We talked about Secure Transport and how clients of the Security Framework can use that to protect data as it travels over the network between devices. We talked about trust evaluation and how technologies like Secure Transport and application signing rely upon it to know that it can trust digitally signed objects. And we talked about the data protection feature in iOS and how it can help to protect the customer's data on a compromised device.

So we have a lot of really good references online if you'd like to learn more about all of the technologies that are available in the Security Framework. In particular, we have two really good introductions to the API set, as well as a secure coding guide so that you can make your own application as resistant to attack as possible. And last month, we also introduced a document that goes into greater detail on the iOS Security model.

If you have more information, I highly recommend that you take advantage of our Apple Developer Forums. So if you have specific questions about how things behave, other developers and Apple engineers are on those forums. We also have our evangelist, Paul Danbold. So if you have other specific questions, please feel free to contact him.

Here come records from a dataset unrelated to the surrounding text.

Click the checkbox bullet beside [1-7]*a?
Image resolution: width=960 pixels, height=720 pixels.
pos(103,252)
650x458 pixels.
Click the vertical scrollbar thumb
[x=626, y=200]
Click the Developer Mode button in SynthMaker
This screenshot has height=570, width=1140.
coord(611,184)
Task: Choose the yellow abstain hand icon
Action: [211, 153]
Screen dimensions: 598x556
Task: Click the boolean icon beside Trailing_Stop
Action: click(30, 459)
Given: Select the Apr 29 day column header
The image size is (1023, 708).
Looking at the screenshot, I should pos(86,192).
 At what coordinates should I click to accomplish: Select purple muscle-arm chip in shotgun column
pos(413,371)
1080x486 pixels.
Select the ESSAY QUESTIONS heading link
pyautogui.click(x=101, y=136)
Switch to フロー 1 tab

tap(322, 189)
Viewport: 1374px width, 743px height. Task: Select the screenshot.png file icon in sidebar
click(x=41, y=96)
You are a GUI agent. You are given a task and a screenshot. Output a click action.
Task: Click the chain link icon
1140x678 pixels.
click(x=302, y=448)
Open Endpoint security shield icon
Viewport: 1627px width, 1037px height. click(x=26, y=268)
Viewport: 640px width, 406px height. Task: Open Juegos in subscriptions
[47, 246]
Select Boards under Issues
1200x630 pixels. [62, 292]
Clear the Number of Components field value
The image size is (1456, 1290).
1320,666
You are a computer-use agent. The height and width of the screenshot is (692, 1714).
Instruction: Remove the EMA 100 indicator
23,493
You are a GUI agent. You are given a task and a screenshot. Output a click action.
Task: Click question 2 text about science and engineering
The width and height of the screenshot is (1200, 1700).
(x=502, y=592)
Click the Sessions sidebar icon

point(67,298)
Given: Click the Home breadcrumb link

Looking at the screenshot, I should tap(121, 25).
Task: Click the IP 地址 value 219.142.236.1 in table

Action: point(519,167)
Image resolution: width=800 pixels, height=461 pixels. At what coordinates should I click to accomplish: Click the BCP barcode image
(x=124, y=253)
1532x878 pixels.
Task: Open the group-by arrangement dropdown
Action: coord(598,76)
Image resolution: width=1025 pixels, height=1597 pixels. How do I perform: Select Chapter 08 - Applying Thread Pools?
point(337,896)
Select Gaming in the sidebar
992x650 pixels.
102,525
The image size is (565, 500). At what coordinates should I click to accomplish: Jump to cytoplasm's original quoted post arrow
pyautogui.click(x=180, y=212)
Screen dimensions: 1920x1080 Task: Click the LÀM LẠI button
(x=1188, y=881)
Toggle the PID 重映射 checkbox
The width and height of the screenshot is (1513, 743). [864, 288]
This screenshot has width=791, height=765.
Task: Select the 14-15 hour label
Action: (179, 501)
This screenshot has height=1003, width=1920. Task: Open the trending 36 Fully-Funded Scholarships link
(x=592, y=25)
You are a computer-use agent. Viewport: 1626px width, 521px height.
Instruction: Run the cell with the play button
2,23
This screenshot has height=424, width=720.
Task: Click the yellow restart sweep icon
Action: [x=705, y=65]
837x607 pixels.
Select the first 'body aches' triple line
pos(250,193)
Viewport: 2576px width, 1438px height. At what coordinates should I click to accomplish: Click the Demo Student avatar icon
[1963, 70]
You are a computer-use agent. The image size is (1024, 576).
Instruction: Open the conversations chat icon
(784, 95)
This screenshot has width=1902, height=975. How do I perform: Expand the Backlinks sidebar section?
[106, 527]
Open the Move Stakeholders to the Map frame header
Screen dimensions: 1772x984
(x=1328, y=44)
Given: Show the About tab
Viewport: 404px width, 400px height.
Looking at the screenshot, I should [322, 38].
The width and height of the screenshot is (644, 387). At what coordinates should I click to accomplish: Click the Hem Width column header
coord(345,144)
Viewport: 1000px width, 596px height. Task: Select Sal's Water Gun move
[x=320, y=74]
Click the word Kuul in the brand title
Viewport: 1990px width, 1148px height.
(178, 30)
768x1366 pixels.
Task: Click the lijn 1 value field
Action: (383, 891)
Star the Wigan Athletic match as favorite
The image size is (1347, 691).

There are a number of really great sessions that are going into some greater detail on these technologies and others that we make available on both platforms. So if you missed any of these talks, we highly recommend that you can catch them online. The app sandbox talk in particular will be repeated this Friday.

We also have a very good talk about privacy support on both platforms and how your applications can take advantage of that. And then this Friday we have another talk called Protecting the User's Data, which is going to give very practical examples of how secure transport and data protection can be used by your applications. And thank you very much.